The future sound of Fender: Black Pumas, Yola, Girl In Red, Ashley McBryde and IDLES on gear, tone and songwriting
We meet the Fender Next alumni who are building new sounds from fresh approaches
When you are making music, there is no right way of doing things, but you’ve got to create an environment in which nothing can get between you and your ideas. Where you’ve got space to game it out, guitar tones, melodies and all.
Take Girl In Red (stylised: girl in red), a lo-fi indie rock project of Norwegian singer-songwriter Marie Ulven. Girl In Red describes the early stage of her writing process as mumbling over chords. It’s tentative.

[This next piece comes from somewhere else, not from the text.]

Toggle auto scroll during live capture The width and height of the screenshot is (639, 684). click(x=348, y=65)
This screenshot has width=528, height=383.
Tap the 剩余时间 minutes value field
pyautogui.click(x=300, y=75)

The guitar is there from the start, and crucial, fleshing out the song, but not more so than the context; she’s alone, and that is when she can best open up. “I definitely work best alone while writing lyrics,” says Ulven. “Being alone allows me to write with relaxed shoulders and actually take time to write lyrics I find interesting.”
For Ulven’s sound – all unguarded passions and bittersweet verse – the lyrics are crucial, around which the guitar can then do its thing and make the song happen. Ulven found her sound with a Strat, moving to a Vintera 70s Telecaster when performing with her band.

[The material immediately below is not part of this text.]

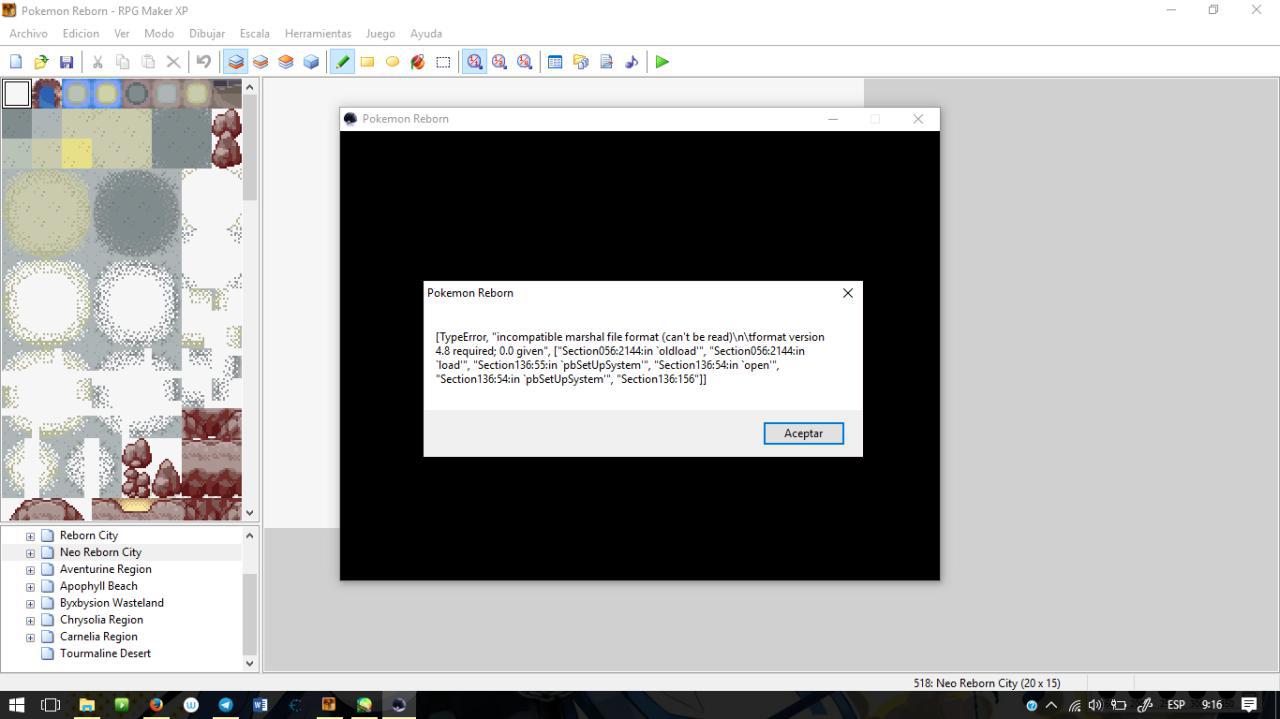Open the Sound Test music icon
This screenshot has height=719, width=1280.
pos(631,62)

“My guitarist kept saying that the telecaster is the guitar, like there was no other,” she says. “They’re both great guitars with different tones and vibes. I like switching it up. I have a Mustang and a Lead Series, too.”

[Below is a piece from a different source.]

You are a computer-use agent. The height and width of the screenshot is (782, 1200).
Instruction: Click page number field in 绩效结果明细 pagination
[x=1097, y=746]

For Ulven, the guitar is strictly a tool. “I’m not even sure I like just playing guitar,” she says. But she doesn’t see that as diminishing the guitar’s importance, nor its potential. “I think you can do anything with a guitar when you start messing around with Logic, or any DAW,” she explains. “The instrument itself comes with limitations, but what you can do with it is endless.”
Like Girl In Red, Adrian Quesada’s Black Pumas is part of the Fender Next programme, which, each year, chooses about 25 up-and-coming artists and supplies them with gear and a platform, but his story, and how Black Pumas puts together their sound, is very different.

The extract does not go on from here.